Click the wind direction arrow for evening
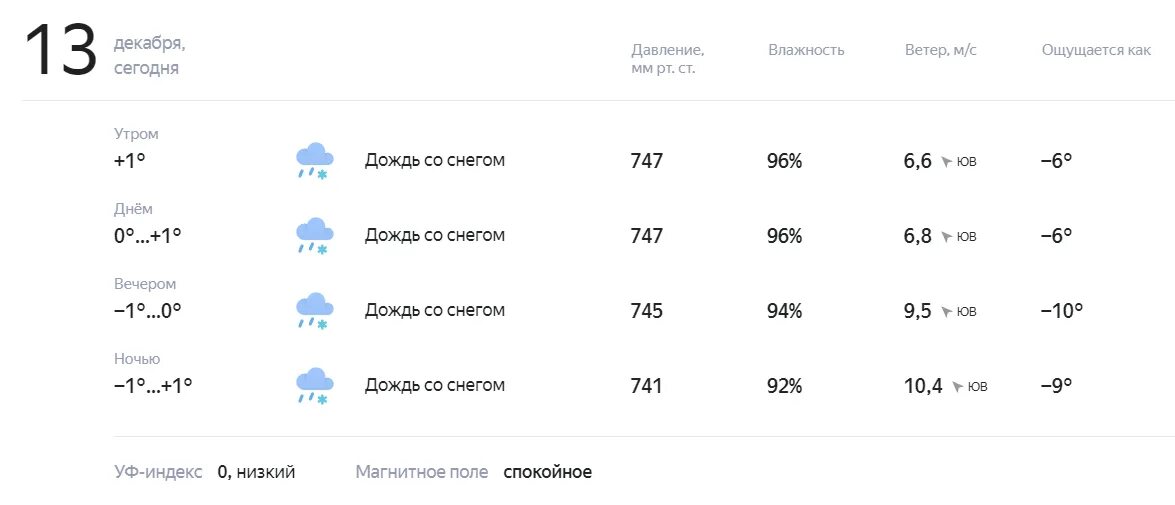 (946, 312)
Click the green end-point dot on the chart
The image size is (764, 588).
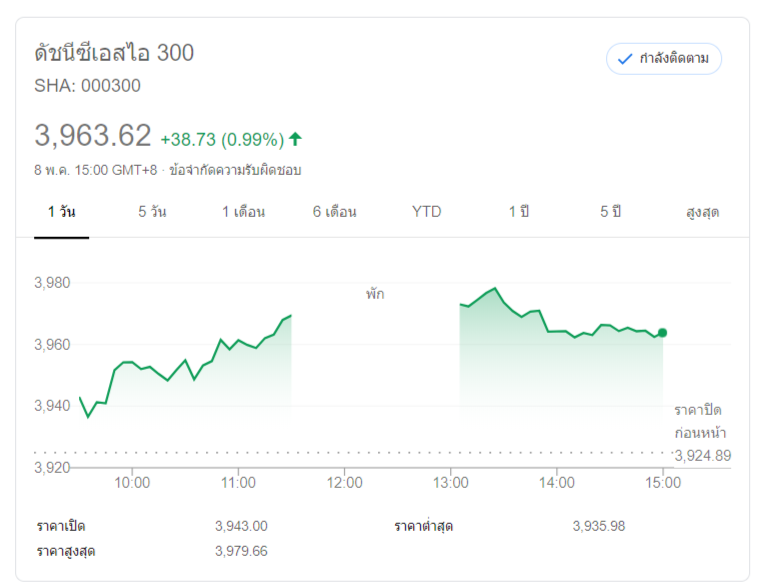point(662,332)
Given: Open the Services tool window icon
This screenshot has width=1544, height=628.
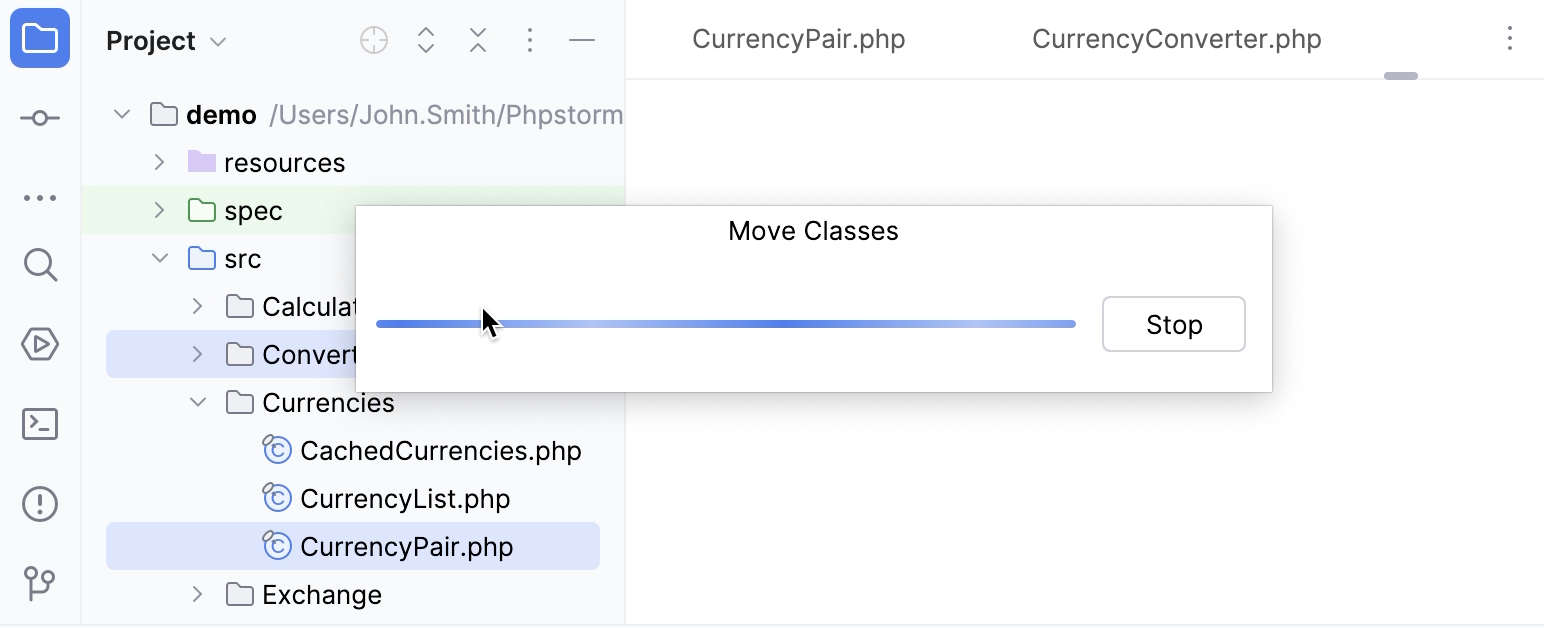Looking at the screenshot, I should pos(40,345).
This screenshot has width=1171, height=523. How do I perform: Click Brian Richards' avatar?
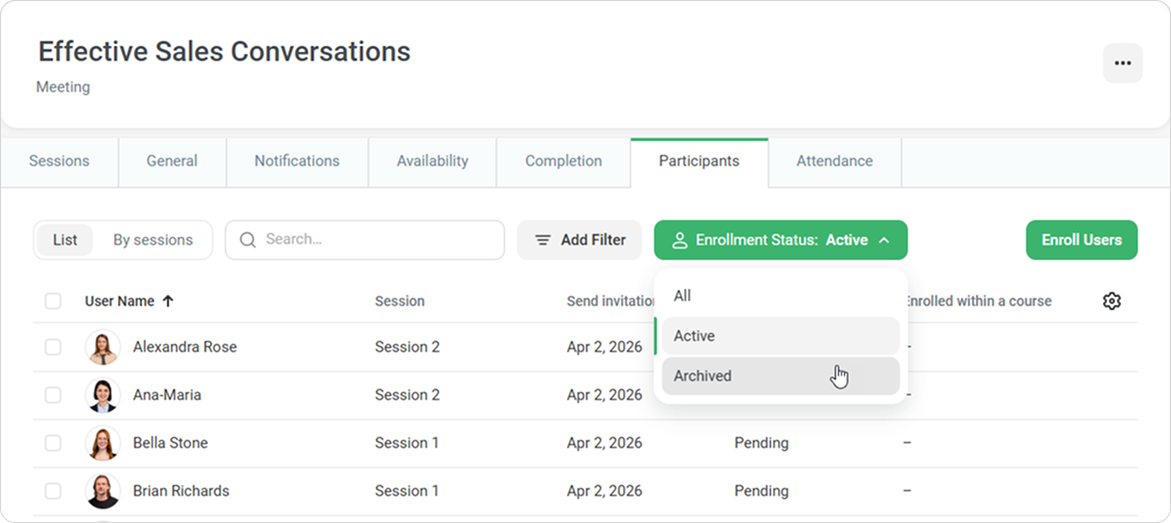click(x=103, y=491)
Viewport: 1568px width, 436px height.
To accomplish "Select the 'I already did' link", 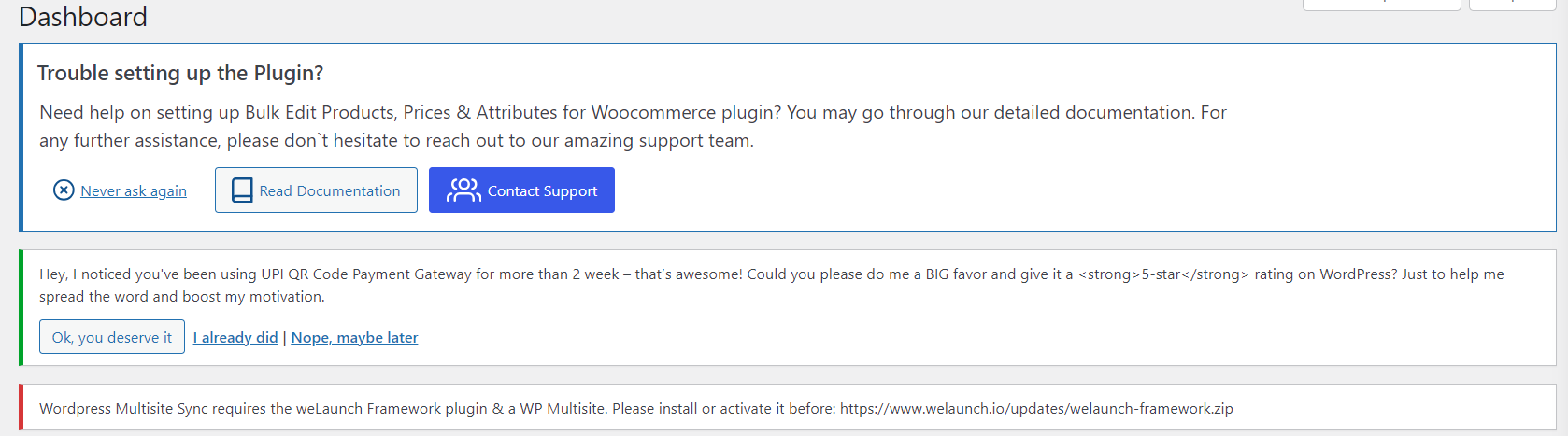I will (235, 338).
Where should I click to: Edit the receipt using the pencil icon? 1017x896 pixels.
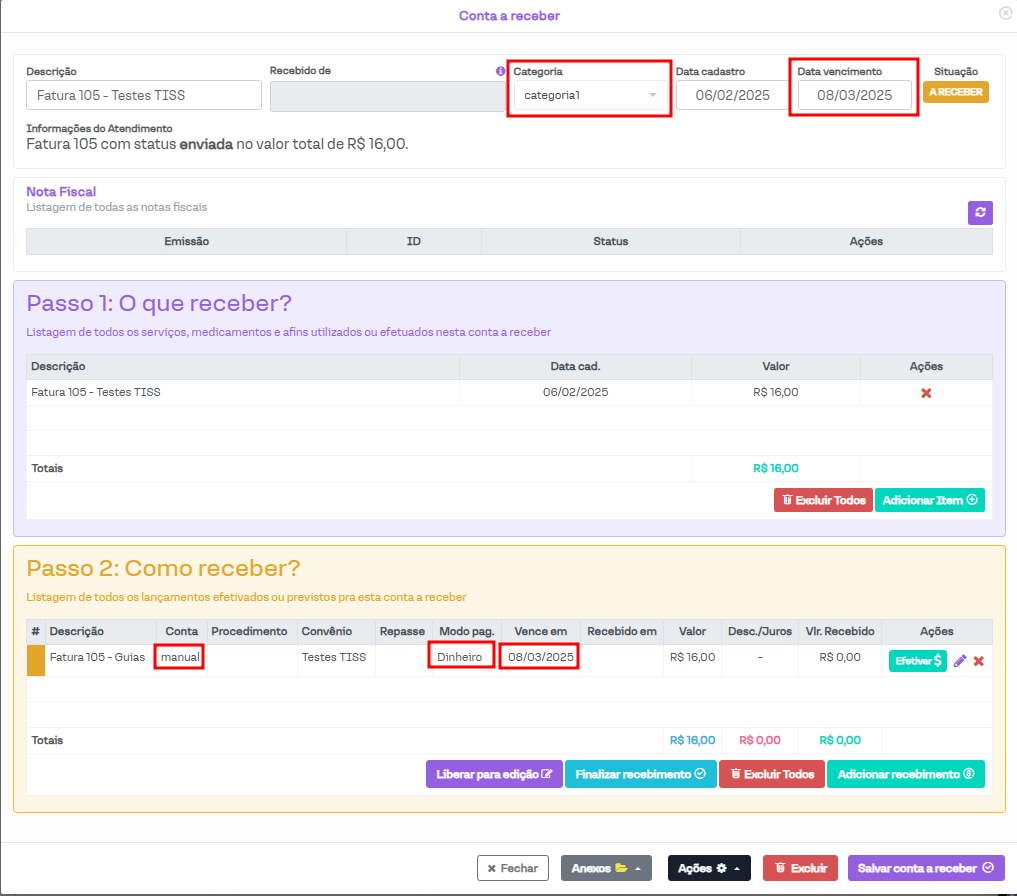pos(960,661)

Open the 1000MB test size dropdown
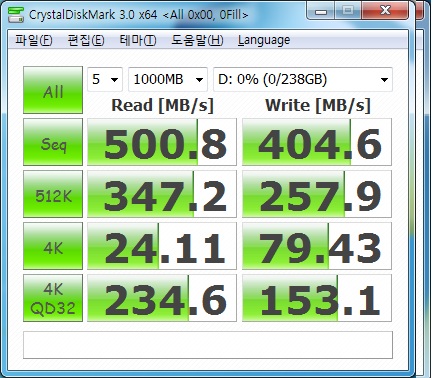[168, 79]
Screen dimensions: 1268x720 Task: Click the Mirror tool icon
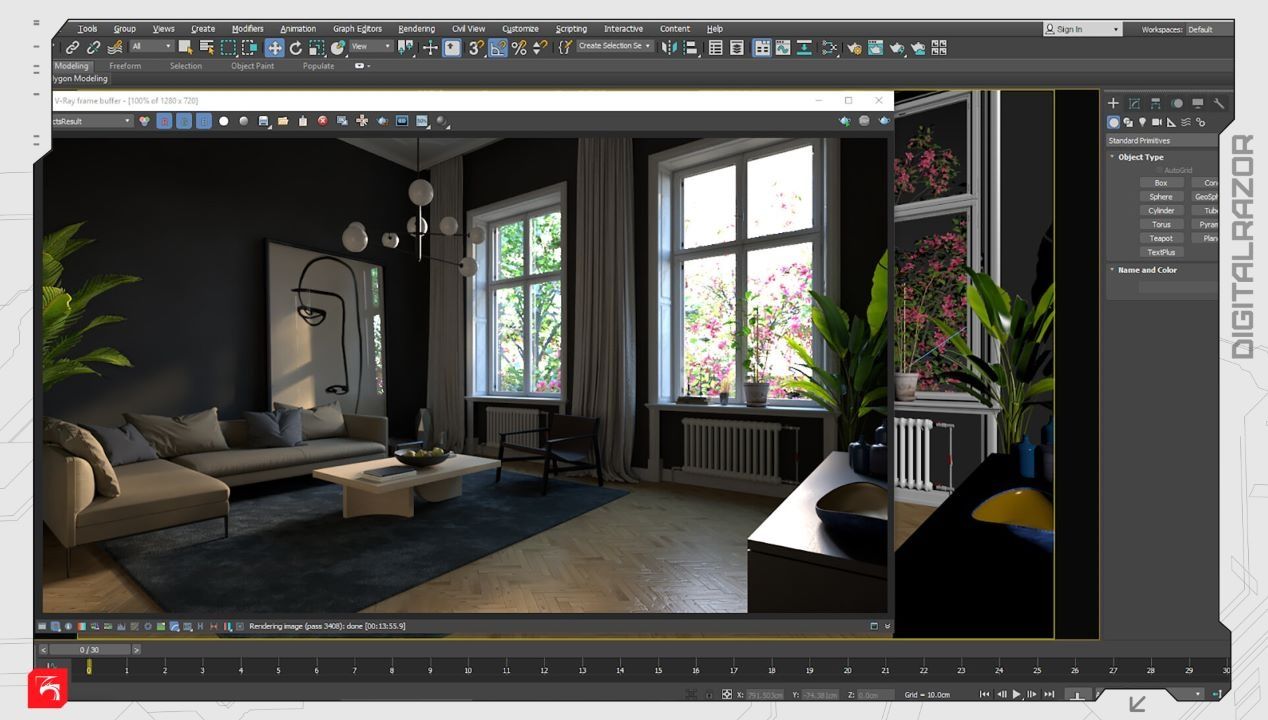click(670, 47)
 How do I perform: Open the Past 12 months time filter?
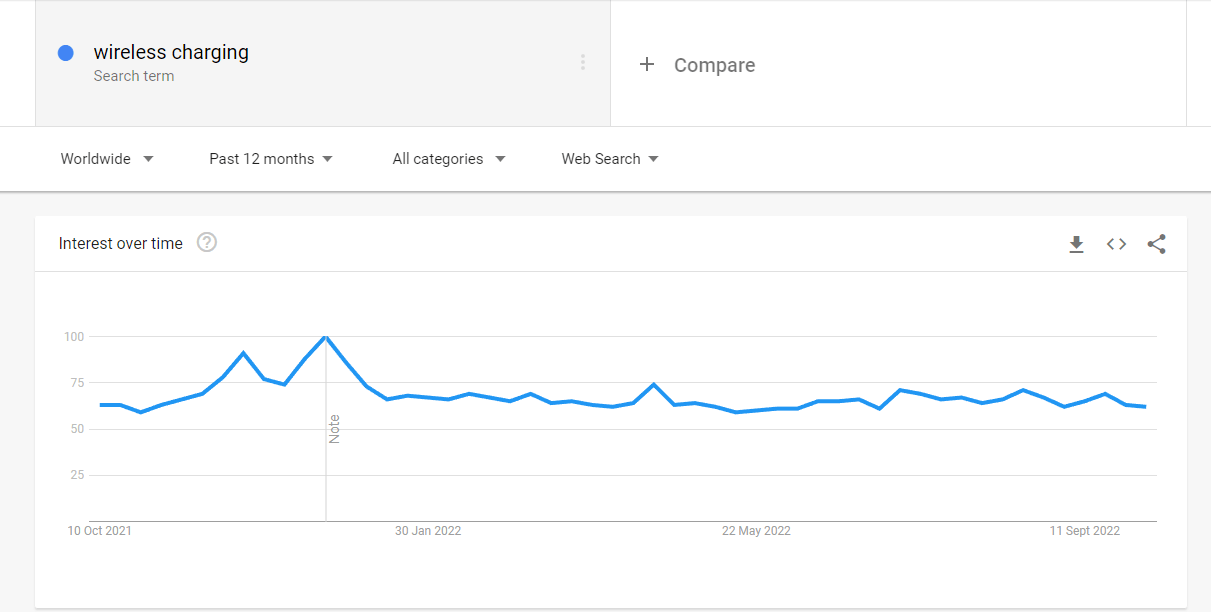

****************

WORK REQUIRED:
Reproduce the records verbatim, starting at the first line and stopping after the line that contains "click(x=103, y=491)". Omit the pictures.

ANSWER FOR THIS EXERCISE:
Click the wind direction arrow for evening
 (946, 312)
Click the green end-point dot on the chart
The image size is (764, 588).
point(662,332)
Given: Open the Services tool window icon
This screenshot has width=1544, height=628.
Looking at the screenshot, I should pos(40,345).
This screenshot has width=1171, height=523. How do I perform: Click Brian Richards' avatar?
click(x=103, y=491)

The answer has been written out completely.